(Dataset entries)
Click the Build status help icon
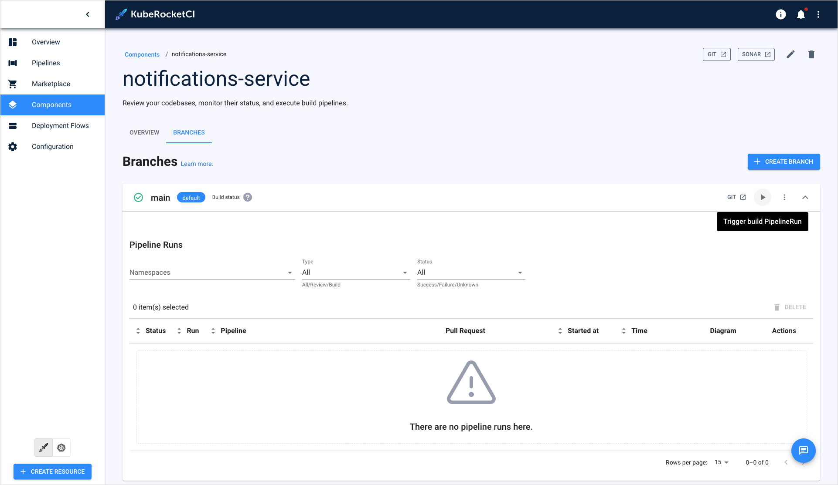Viewport: 838px width, 485px height. click(247, 197)
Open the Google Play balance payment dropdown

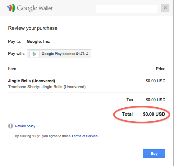tap(59, 54)
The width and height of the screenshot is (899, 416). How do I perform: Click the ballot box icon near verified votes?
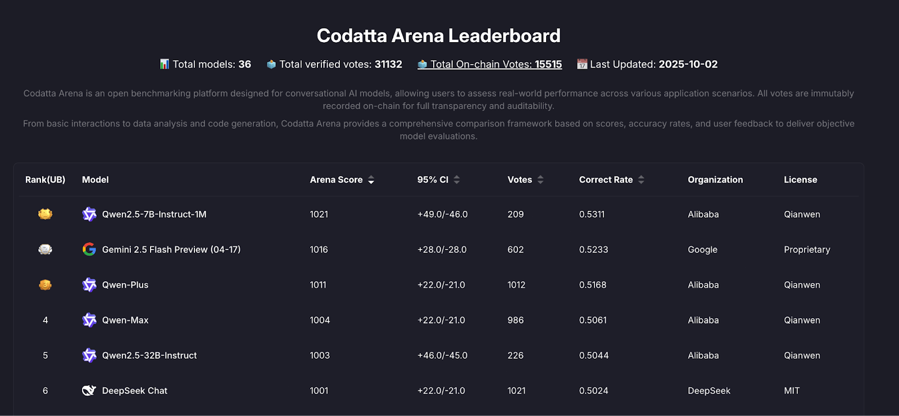coord(271,65)
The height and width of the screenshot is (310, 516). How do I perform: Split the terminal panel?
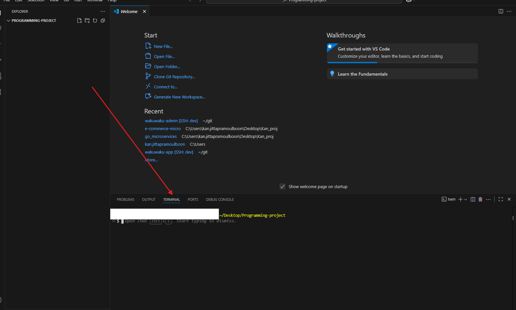[473, 199]
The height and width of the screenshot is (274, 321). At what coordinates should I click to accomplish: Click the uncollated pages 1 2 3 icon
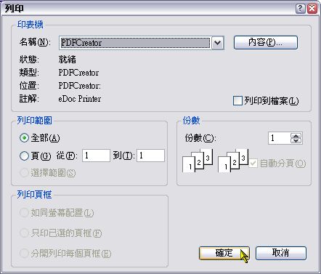(198, 161)
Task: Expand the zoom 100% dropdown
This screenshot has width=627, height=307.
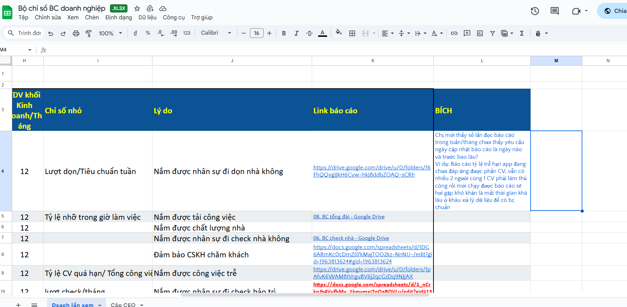Action: 110,33
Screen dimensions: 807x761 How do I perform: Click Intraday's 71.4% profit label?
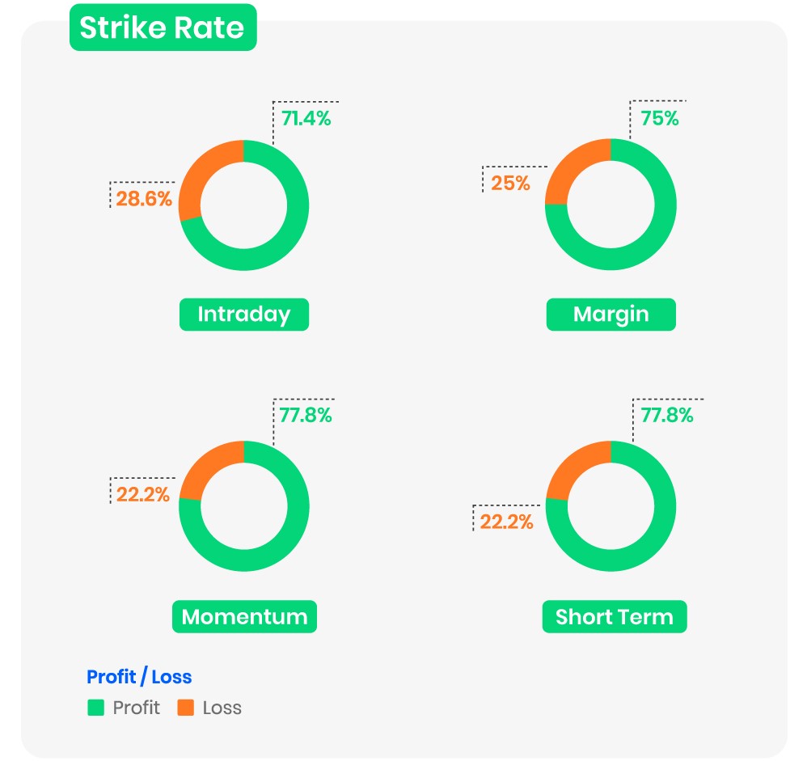click(x=306, y=118)
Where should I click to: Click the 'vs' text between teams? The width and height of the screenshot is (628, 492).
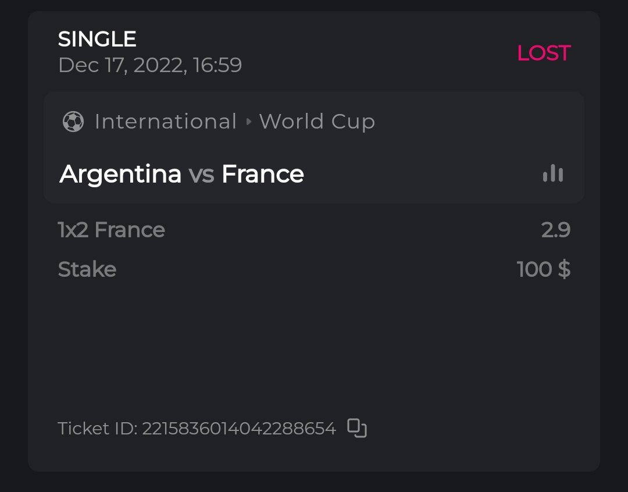[x=201, y=174]
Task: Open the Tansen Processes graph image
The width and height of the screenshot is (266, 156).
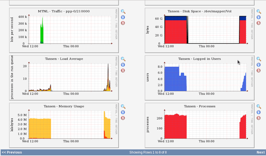Action: click(x=200, y=125)
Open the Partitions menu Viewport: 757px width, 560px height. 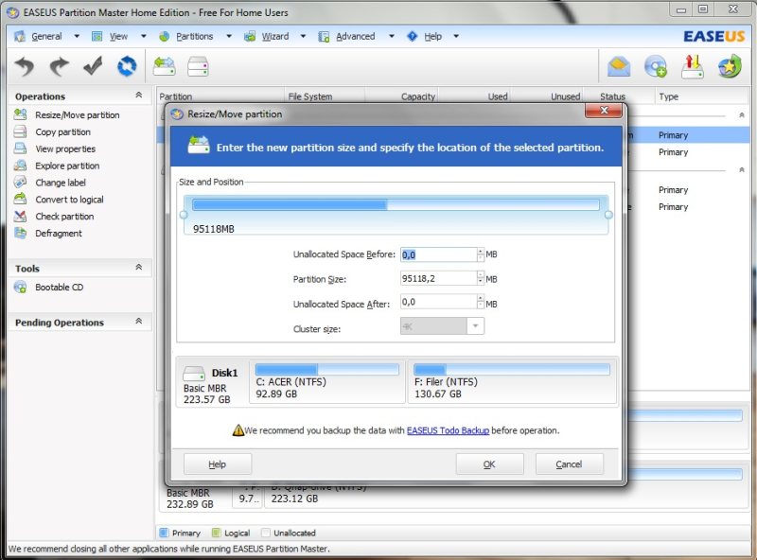194,37
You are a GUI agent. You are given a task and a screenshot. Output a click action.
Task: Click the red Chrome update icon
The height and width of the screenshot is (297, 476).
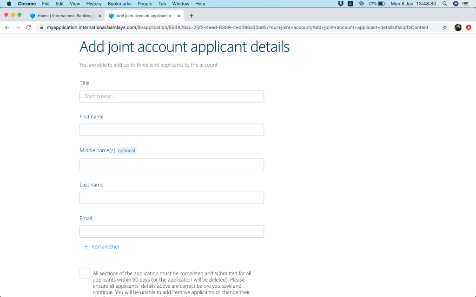(469, 27)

• _Activity_
Every line from the one containing "The height and width of the screenshot is (297, 476)." through the last line of the data, both included, is to be repeated exactly; the pictures are to be left out.

• _Exercise output_
The height and width of the screenshot is (297, 476).
(469, 27)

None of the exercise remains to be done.